A News.com reader writes in to point out that Linux is growing in popularity with businesses. Are we ready for a desktop Linux, too?

    In response to the Oct. 25 Perspectives column by Charles Cooper, "Mitch Kapor's impossible dream":

    May I equally, and gently, present some evidence for an alternative--or optimistic--outcome?

    The Linux world combines hobbyists, utilitarian computer users and potential commercial developers. To an increasing extent, the Linux world is encompassing enterprise deployments. Though Sun Microsystems' Jonathan Schwartz (executive vice president for software), dismisses enterprise Linux deployments as merely recycling written-off computer hardware, numerous deployments by major international financial houses downplay that simplistic, self-interested dismissal.

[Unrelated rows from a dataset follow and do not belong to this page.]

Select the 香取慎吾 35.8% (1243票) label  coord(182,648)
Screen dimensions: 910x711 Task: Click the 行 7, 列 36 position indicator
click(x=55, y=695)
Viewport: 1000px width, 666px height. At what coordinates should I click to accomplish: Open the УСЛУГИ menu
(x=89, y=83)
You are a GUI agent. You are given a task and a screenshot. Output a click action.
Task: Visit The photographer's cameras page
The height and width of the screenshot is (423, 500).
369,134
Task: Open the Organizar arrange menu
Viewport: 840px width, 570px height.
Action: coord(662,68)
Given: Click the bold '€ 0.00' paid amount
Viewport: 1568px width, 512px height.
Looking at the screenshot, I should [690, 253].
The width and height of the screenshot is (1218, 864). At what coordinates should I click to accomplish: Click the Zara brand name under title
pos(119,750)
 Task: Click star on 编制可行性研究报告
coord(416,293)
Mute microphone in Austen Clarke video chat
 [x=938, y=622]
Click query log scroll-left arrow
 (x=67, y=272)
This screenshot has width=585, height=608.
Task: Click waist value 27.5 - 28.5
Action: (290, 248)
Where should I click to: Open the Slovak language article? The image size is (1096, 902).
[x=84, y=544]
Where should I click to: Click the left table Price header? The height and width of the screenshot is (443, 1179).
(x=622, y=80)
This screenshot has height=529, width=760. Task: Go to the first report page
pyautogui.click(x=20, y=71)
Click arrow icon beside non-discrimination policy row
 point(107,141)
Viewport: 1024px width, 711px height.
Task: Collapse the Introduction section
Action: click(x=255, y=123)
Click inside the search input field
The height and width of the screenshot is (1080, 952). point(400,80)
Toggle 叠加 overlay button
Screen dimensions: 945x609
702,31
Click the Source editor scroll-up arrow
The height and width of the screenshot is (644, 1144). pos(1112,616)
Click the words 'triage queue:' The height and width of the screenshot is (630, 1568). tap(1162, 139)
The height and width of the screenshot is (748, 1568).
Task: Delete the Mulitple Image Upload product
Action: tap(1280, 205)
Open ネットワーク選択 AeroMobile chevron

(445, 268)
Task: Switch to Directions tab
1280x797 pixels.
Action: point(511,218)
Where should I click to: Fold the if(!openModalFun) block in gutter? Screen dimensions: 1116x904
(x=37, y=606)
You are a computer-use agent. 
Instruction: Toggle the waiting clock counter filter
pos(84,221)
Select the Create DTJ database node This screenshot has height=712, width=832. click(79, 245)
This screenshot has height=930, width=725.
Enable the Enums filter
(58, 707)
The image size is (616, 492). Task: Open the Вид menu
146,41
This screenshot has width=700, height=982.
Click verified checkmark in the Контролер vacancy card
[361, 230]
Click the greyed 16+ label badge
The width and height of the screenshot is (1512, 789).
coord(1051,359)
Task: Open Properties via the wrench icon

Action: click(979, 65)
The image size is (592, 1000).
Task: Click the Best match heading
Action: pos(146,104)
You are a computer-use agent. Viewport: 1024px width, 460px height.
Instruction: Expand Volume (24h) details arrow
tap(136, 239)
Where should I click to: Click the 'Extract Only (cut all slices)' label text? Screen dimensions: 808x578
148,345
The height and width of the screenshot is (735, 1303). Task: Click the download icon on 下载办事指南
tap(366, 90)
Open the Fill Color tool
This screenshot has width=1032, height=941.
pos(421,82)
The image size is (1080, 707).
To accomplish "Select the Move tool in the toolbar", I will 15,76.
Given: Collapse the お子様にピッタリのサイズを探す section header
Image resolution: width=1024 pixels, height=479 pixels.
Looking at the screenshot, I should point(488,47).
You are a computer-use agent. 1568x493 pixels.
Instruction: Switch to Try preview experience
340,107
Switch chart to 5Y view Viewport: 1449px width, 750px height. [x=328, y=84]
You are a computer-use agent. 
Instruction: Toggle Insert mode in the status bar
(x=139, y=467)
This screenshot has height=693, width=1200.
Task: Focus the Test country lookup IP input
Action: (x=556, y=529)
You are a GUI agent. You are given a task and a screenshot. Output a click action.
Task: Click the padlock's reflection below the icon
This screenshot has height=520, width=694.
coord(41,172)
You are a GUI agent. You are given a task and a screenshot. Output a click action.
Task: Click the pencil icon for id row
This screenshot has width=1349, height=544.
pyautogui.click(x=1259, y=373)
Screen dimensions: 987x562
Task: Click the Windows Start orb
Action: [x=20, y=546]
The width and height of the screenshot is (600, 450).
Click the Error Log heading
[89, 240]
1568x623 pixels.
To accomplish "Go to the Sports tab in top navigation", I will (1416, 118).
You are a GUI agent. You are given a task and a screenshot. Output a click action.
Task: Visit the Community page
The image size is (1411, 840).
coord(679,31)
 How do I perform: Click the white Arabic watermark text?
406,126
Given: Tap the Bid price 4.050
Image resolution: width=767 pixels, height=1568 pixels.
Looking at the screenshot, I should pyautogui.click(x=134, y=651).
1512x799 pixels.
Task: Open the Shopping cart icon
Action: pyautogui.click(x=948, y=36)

    The point? There's great interest in Linux e-mail servers at ISPs and in enterprise-scale deployments. Pick any impressive number you wish for the penetration of Apache Web servers. Doesn't it make sense that this server-side interest will be paralleled by client-side, "Outlook killer" deployments? In fact, as you know, every Linux desktop distribution contains some form of an e-mail client/scheduler.

    A perfectly reasonable hypothesis is that open-source software may penetrate both the individual and the corporate desktop. If open-source software gains desktop space, then the open-source "Outlook killer" will be most welcome.

    Evan Wilner
    Wilmington, Del.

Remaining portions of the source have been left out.